Zabbix Template Formats
Applications
Applications are logical groupings of Items. These should reflect physical and logical aspects of the device monitored. For Exchange Server, this includes Services (both Operating System and TCP) and Performance Counters. The underlying hardware is monitored at the Operating System level, described in the article Zabbix Templates for Windows 2008 R2 OS and Domain Controllers.Items
Items are individual, measurable counters that may be retrieved by querying the OS or Zabbix Agent. The administrator may easily define time-weighted average sampling to smooth "peaks" and "valleys" in the calculated values. A sampling rate (frequency) and period (time) define a time-weighted average. For instance, if the sampling period is defined as 300 seconds and the rate at one sample per 30 seconds, a time-weighted average value for each stored Item value consists of the mean of ten samples.Triggers
Triggers are counter values that represent degraded conditions. Zabbix provides the following classifications of Trigger values:- Not Classified
- Information
- Warning
- Average
- High
- Disaster
Each Trigger also has administratively-assigned fields for Description and URL. These are very useful as the administrator may assign the URL of a reliable source and description of the Trigger (e.g. Microsoft Technet Performance Monitor references for descriptions and thresholds) and a brief description copied into the trigger.
Graphs
Graphs are the primary visualization for collected data and the feature at which Zabbix excels.
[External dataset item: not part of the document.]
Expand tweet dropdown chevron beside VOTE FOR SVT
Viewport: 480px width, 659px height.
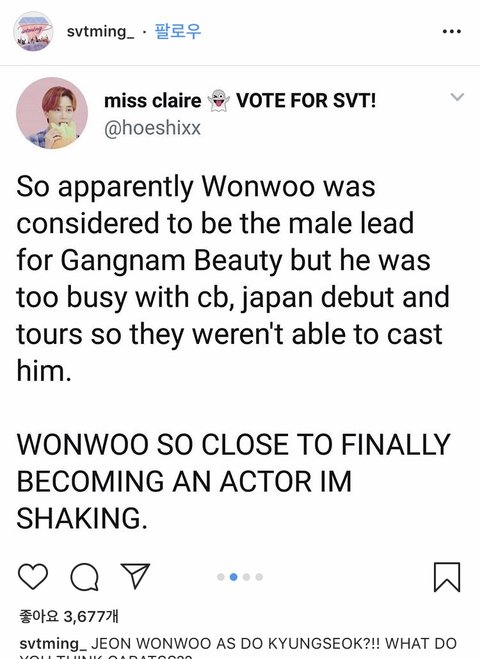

Multiple, related items may be assigned to a single graph (e.g. Processor Idle % and Processor Utilization %) for easy comparison. Graphs should be grouped according to the types of data present (e.g. rates in counters/sec for one graph, percentages in a second, total counters in a third, etc.).Graphs, unlike those generated by many RRDTool implementations, are generated just-in-time, saving resource utilization. That is, without a CGI implementation, RRDTool typically generates all graphs simultaneously using cron jobs. For an example, see this article on Munin and this article on Icinga/Nagios graphing for examples. Zabbix only generates graphs when called upon by the administrator, thus saving much of the periodic processing time a cron job implementation requires.
Screens
Screens are logical groupings of graphs and may be designed to present a quick overview of a partial or entire subsystem (e.g. several graphs of processor counters that present the entire set of collected processor data).The Importance of Defining Appropriate Sets of Zabbix Template Information for Exchange Enterprises
Exchange Server Roles
Zabbix will not allow you to assign Templates to a host if there are duplicates in the Templates. Thus, if Template A defines and item "service_state[MSExchangeADTopology]" and Template B defines the same item, Zabbix will only allow you to assign one of the Templates. It is critical to design Templates in advance so that Item, Trigger, Graph and Screen names are not duplicated. For an Exchange Enterprise, the author has selected a framework based upon the overall architecture of the Application, its Performance Counters and its Services. Yet even then it is more complex than just those three general groups.Exchange Server 2010 allows the administrator to install different roles.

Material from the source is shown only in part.